* RECORDS SHOWN:
════════════════════

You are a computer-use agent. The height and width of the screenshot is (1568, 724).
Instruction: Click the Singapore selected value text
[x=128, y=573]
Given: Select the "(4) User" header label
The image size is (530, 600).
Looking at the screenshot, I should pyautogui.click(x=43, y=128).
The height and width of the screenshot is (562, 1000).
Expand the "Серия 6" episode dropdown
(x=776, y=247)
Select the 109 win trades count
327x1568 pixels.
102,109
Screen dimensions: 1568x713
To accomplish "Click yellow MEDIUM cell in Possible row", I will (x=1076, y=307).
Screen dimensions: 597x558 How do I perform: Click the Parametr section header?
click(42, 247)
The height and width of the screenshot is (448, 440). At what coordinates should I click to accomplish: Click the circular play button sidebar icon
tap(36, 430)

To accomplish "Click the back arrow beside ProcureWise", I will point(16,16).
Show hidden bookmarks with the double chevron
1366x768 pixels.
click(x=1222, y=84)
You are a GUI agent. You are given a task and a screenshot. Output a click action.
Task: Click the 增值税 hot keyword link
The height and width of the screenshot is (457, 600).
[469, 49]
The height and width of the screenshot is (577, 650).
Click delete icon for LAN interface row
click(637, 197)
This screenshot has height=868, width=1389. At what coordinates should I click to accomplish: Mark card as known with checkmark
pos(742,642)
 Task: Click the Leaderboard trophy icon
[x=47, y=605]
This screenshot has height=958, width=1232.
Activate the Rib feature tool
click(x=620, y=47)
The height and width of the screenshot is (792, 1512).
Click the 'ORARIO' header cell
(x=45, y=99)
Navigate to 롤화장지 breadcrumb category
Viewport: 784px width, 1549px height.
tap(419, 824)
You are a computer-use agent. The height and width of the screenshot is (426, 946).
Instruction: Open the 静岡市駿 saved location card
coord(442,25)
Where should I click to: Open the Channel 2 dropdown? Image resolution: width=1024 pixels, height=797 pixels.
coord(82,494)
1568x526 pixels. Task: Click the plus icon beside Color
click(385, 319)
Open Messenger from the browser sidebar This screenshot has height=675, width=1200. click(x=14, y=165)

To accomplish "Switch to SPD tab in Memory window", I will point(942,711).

════════════════════

* EXERCISE PROMPT: Retype every line up to and including the one that contains "Show hidden bookmarks with the double chevron", beginning at the first line of the records, with no edits.

* SOLVED EXERCISE:
You are a computer-use agent. The height and width of the screenshot is (1568, 724).
Instruction: Click the Singapore selected value text
[x=128, y=573]
Given: Select the "(4) User" header label
The image size is (530, 600).
Looking at the screenshot, I should pyautogui.click(x=43, y=128).
The height and width of the screenshot is (562, 1000).
Expand the "Серия 6" episode dropdown
(x=776, y=247)
Select the 109 win trades count
327x1568 pixels.
102,109
Screen dimensions: 1568x713
To accomplish "Click yellow MEDIUM cell in Possible row", I will (x=1076, y=307).
Screen dimensions: 597x558 How do I perform: Click the Parametr section header?
click(42, 247)
The height and width of the screenshot is (448, 440). At what coordinates should I click to accomplish: Click the circular play button sidebar icon
tap(36, 430)

To accomplish "Click the back arrow beside ProcureWise", I will point(16,16).
Show hidden bookmarks with the double chevron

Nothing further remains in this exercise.